LISTA DE TAREAS
a. Extrae sin cambios el fragmento del texto sobre la sabermetría en el béisbol que va desde "Fuertes sanciones a" hasta "jugadores para contratar.".
b. Continúa el texto sobre la sabermetría en el béisbol a partir del punto en que termina.

TEXTO PARA ANALIZAR
+===+
El reportaje del periodista Ben Reiter recogió la estrategia de la gerencia general de los Astros, encabezada por Jeff Luhnow, para convertir a la novena en un equipo competitivo con base en datos y estadísticas a gran escala, gracias a la creación de un departamento de recopilación e interpretación de datos con cuatro personas de perfil científico, comandadas por el exingeniero de la NASA, Sig Mejdal.

Fuertes sanciones a los Houston Astros por robo de señales

La “cueva de los nerds”, como se le llama a aquel equipo de big data, tenía funciones tan precisas como apoyar a bateadores a detectar los lanzamientos a los que mejor le pegan, como a los pitchers a encontrar la forma de ser más efectivos y recibir menos carreras, además de ayudar a la gerencia general en la detección de talentos y jugadores para contratar.

La sabermetría, como se le conoce a esta técnica, llegó a las Grandes Ligas en 2002 gracias a los Oakland Athletics, por idea de su gerente general, Billy Beane, y su asistente Paul DePodesta. Esa historia fue retratada en un libro y una película tituladas Moneyball.

Aquellos Athletics rompieron la marca histórica de las Grandes Ligas de partidos ganados de manera consecutiva, aunque se quedaron cortos en los Playoffs. Con el paso de los años, la sabermetría dejó de ser una apuesta y se convirtió en el día a día de la mayoría de los equipos del circuito.
+===+
Datos recopilados:
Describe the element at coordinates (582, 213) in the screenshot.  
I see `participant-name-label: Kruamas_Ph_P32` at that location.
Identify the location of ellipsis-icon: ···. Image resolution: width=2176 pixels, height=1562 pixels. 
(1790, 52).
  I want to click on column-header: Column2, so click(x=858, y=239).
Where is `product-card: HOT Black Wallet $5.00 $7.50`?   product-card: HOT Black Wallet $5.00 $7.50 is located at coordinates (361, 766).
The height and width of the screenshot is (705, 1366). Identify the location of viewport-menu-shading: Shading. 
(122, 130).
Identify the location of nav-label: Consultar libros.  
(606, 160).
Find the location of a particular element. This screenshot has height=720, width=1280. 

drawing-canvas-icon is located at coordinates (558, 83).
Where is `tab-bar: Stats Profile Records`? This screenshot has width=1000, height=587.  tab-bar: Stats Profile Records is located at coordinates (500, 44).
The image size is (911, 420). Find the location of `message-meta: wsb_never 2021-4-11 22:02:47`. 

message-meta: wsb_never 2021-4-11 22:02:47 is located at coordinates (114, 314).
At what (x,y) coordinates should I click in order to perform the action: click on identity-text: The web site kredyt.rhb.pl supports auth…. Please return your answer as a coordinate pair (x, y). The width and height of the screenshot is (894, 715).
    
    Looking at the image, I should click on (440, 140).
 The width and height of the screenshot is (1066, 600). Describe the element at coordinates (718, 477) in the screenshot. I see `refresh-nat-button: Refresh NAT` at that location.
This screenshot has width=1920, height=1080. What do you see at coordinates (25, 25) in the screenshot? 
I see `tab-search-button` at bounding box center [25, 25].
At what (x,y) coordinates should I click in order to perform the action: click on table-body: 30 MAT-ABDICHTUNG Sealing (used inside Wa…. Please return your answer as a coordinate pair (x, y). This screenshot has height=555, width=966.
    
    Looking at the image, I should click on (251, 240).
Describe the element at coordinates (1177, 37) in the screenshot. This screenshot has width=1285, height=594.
+===+
RESPUESTAS POR PUNTO
a.
Fuertes sanciones a los Houston Astros por robo de señales

La “cueva de los nerds”, como se le llama a aquel equipo de big data, tenía funciones tan precisas como apoyar a bateadores a detectar los lanzamientos a los que mejor le pegan, como a los pitchers a encontrar la forma de ser más efectivos y recibir menos carreras, además de ayudar a la gerencia general en la detección de talentos y jugadores para contratar.

b.
Tras la publicación de 2014, Reiter siguió la historia de los Astros y la plasmó en el libro Astroball. En él, detalló el trabajo del equipo de Mejdal, las decisiones de Luhnow y el progreso de resultados que llevaron a Houston de ser un equipo de 51-111 a ser campeón en tres años.

Luhnow nació y vivió hasta su adolescencia en la Ciudad de México. Su perfecto español y conocimiento de la cultura latina encajaron a la perfección en una urbe multicultural y cercana a la frontera con México como Houston y en un equipo que contrató a peloteros como José Altuve y Carlos Correa, entre muchos más, de países de habla hispana.

Uno de los aspectos que también retrató Reiter fue que la gerencia general de los Astros se dio cuenta que no podían depender al 100 por ciento de las estadísticas, que había aspectos no medibles que incidían en el rendimiento de los peloteros, desde la disciplina hasta la inclusión de jugadores veteranos con poco rendimiento estadístico, pero que se convirtieron en mentores para sus compañeros más jóvenes.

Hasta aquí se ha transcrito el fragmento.